▶ [Instructions to follow] Please reproduce exactly the line that carries "Web Design Surrey (723, 1161)" and all remaining lines through the last line of the data, and write nothing else.

▶ [Data excerpts]
▬▬▬▬▬▬
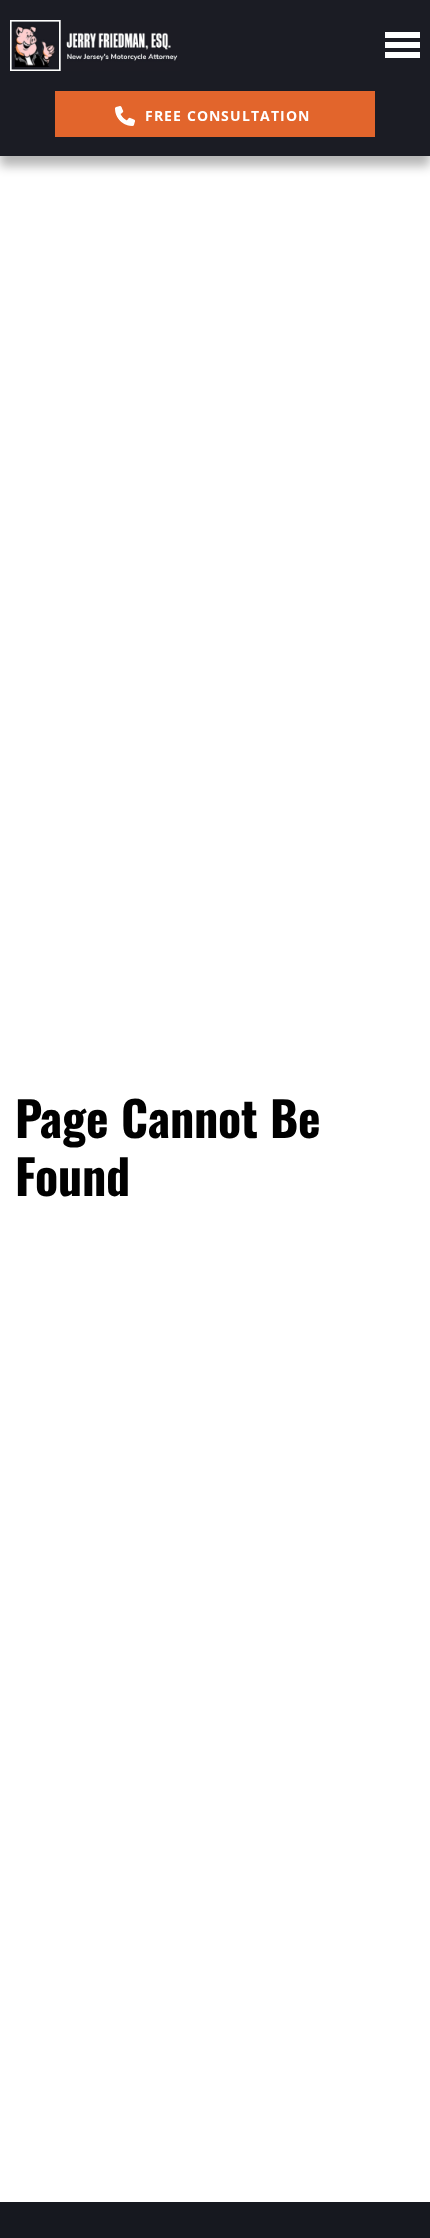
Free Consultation (225, 115)
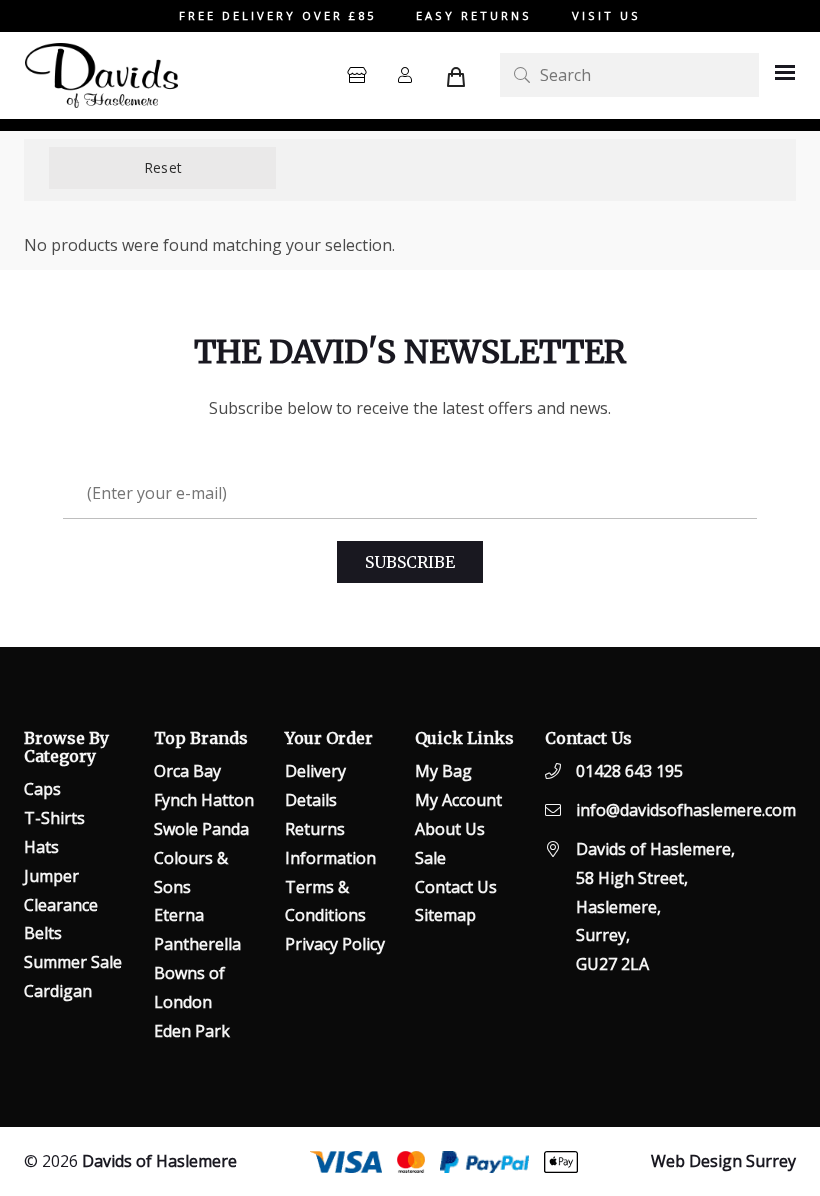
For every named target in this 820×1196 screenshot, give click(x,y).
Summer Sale (73, 962)
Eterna (179, 915)
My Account (458, 800)
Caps (42, 789)
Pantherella (197, 944)
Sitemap (445, 915)
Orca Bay (187, 771)
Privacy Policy (335, 944)
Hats (41, 847)
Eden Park (192, 1031)
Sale (430, 858)
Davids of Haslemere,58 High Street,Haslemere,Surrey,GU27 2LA (655, 906)
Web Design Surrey (723, 1161)
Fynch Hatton (204, 800)
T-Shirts (54, 818)
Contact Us (456, 887)
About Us (450, 829)
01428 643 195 (629, 771)
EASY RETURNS (474, 15)
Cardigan (58, 991)
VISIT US (606, 15)
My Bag (443, 771)
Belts (43, 933)
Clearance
▬▬▬▬▬▬
▶ [Exercise answer]
Web Design Surrey (723, 1161)
Fynch Hatton (204, 800)
T-Shirts (54, 818)
Contact Us (456, 887)
About Us (450, 829)
01428 643 195 (629, 771)
EASY RETURNS (474, 15)
Cardigan (58, 991)
VISIT US (606, 15)
My Bag (443, 771)
Belts (43, 933)
Clearance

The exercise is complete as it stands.